| Work order |
Each line of the data below from the one holding "Image resolution: width=800" to the one holding "This screenshot has width=1122, height=792.", inclusive, is to be reproduced exactly; no other line belongs in the answer.

| The records |
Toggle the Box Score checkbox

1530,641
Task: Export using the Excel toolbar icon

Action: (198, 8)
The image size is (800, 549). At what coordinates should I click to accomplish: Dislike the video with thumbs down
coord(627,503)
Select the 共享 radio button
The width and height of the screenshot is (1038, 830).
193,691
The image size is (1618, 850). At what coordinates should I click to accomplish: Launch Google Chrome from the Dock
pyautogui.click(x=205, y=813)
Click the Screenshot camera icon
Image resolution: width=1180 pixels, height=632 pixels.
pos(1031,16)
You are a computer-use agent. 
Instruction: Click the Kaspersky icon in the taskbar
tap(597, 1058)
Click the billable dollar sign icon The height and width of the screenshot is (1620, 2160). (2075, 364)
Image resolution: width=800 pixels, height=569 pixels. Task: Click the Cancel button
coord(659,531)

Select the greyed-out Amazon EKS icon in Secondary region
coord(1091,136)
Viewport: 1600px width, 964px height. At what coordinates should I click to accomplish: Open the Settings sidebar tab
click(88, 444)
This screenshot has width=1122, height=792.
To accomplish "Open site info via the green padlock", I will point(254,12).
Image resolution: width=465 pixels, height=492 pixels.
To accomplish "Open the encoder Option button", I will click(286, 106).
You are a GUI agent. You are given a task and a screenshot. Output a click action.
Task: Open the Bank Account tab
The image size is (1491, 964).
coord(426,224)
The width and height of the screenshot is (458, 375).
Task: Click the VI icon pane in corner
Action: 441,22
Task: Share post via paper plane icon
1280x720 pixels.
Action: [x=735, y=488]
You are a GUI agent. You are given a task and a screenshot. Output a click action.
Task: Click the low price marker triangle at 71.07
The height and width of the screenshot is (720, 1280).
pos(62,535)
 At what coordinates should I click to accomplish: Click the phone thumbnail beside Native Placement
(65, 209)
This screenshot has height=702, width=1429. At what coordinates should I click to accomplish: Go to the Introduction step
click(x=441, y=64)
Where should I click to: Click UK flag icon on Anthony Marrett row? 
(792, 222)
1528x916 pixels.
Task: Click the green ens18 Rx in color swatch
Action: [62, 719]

| Reply to the exercise |
Image resolution: width=800 pixels, height=569 pixels. Task: Click the Cancel button
coord(659,531)

Select the greyed-out Amazon EKS icon in Secondary region
coord(1091,136)
Viewport: 1600px width, 964px height. At what coordinates should I click to accomplish: Open the Settings sidebar tab
click(88, 444)
This screenshot has width=1122, height=792.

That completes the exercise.